_Instructions to follow_:
Reproduce the data below exactly as written. Pictures do not belong in the copy.

· · · · ·

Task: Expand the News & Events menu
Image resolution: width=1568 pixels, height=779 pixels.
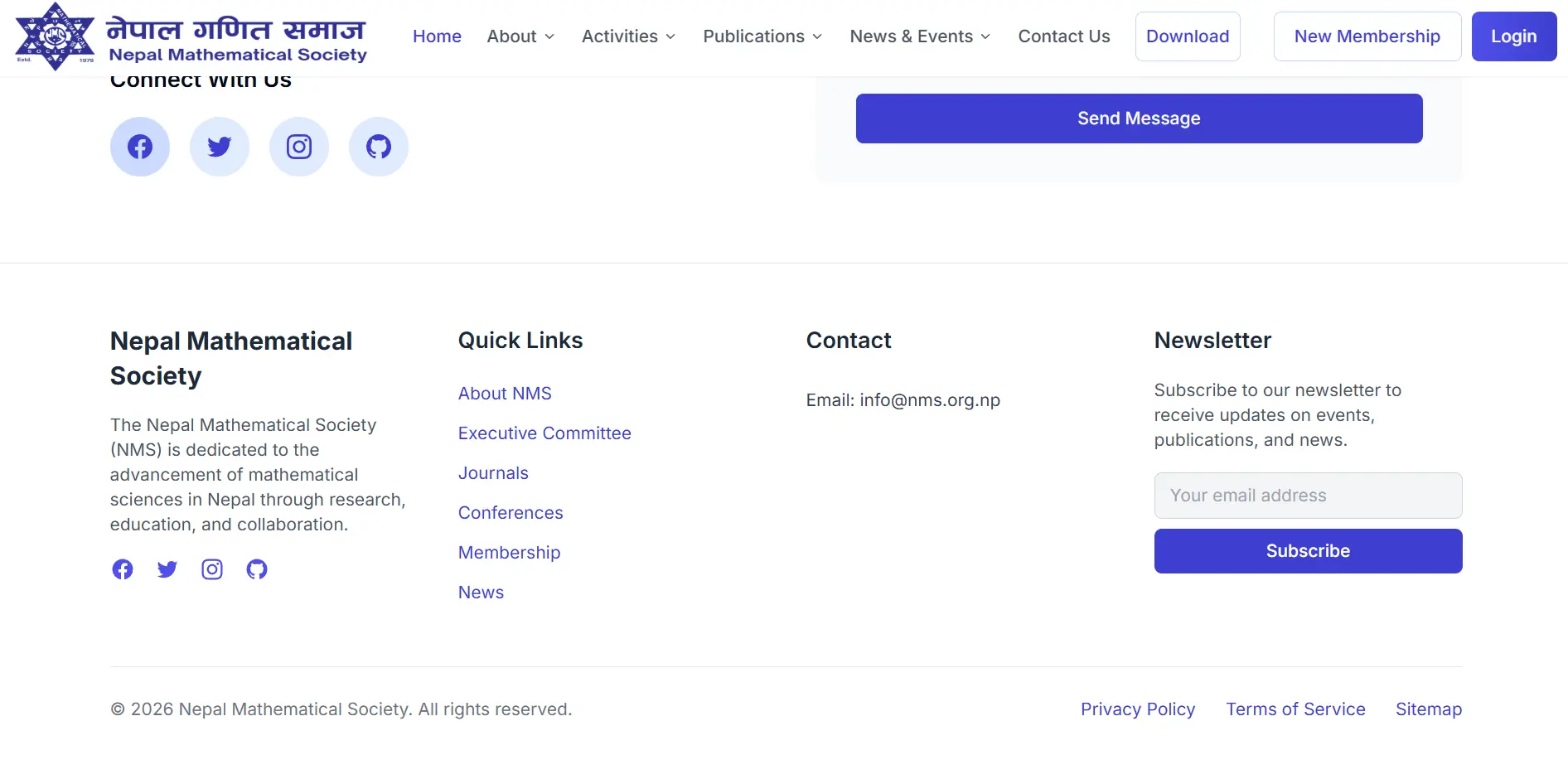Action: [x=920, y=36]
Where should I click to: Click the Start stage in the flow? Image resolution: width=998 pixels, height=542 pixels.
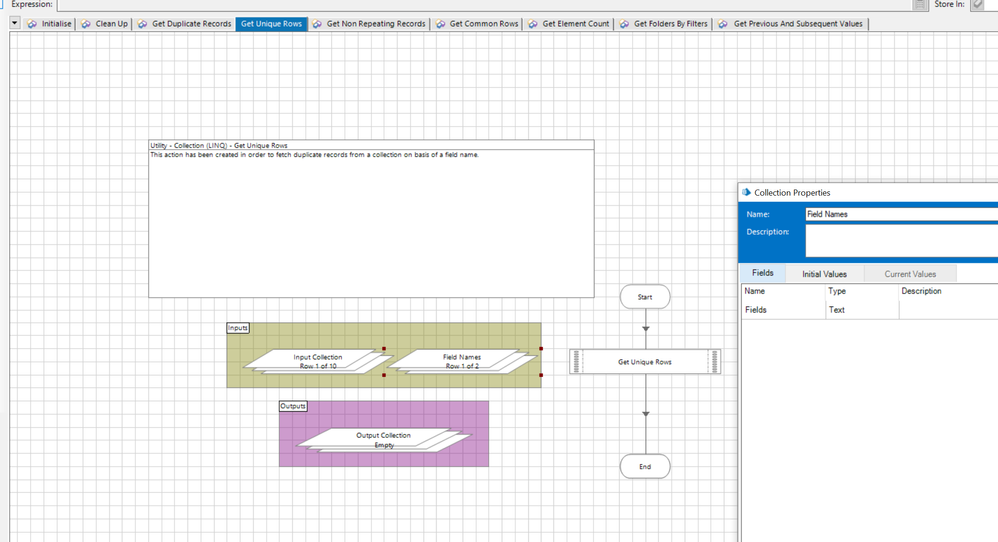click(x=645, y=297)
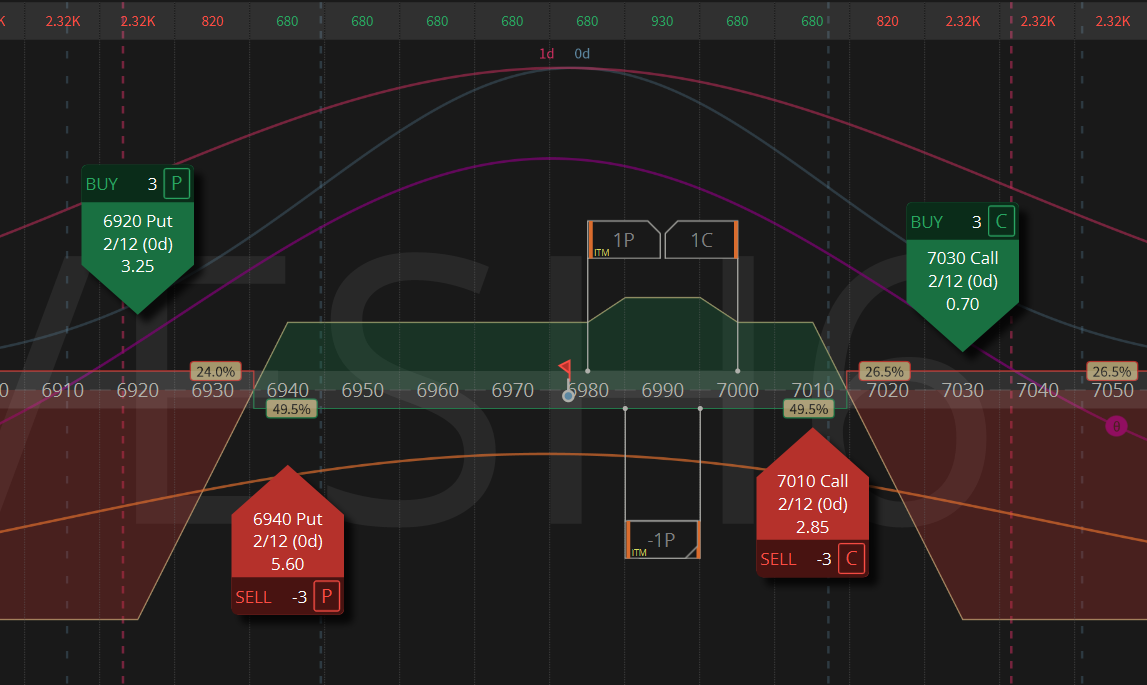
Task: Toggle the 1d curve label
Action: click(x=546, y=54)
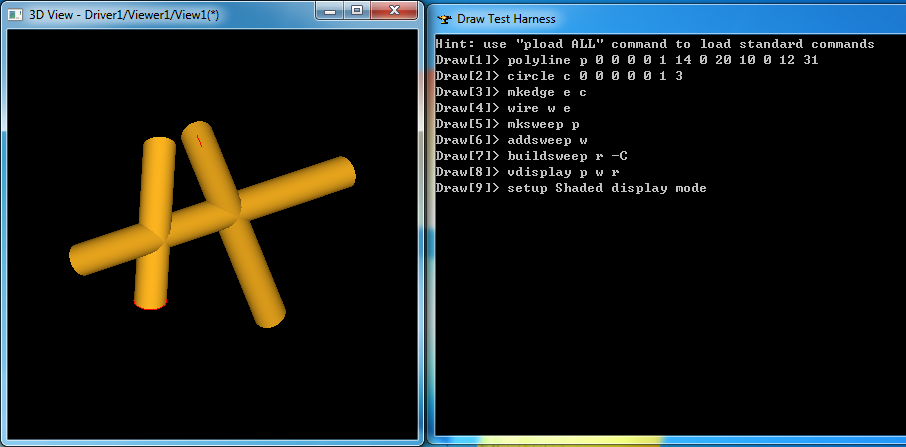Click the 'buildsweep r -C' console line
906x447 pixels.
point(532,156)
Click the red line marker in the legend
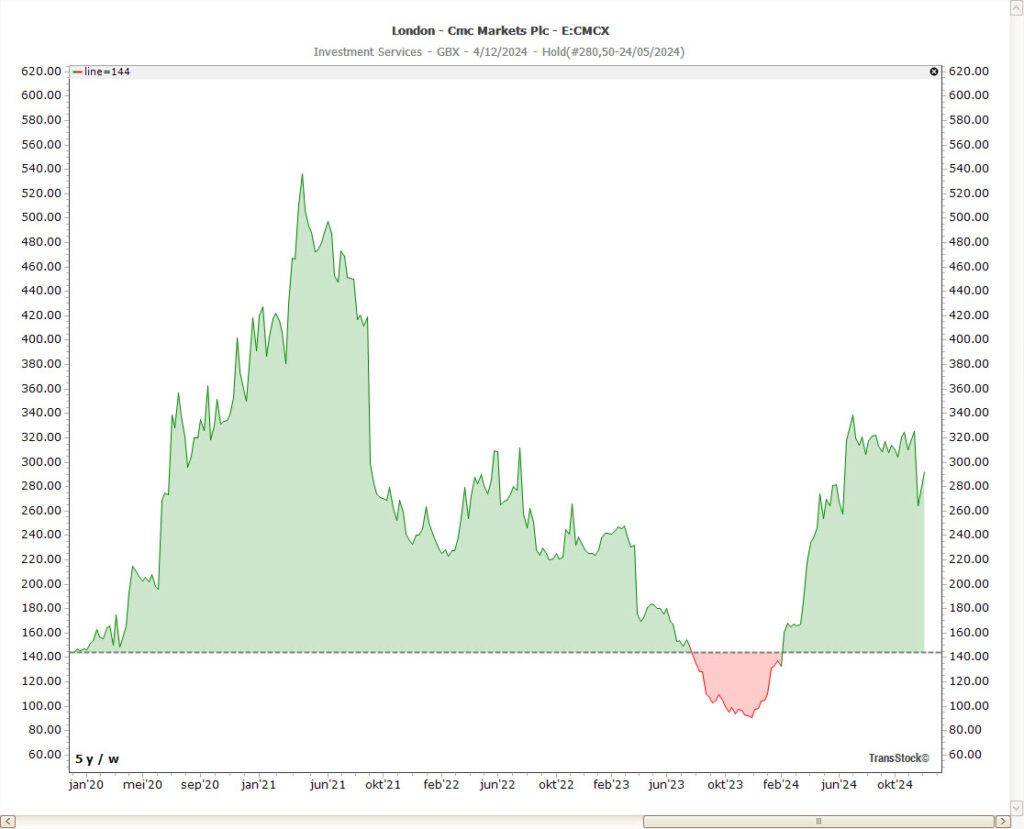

· · · · ·

_Solution to this problem_:
Task: Expand the News & Events menu
Image resolution: width=1568 pixels, height=779 pixels.
Action: [x=920, y=36]
Where should I click to: Click the Start stage in the flow? Image resolution: width=998 pixels, height=542 pixels.
click(x=645, y=297)
Task: Toggle the 1d curve label
Action: click(x=546, y=54)
Click the 'buildsweep r -C' console line
906x447 pixels.
point(532,156)
Click the red line marker in the legend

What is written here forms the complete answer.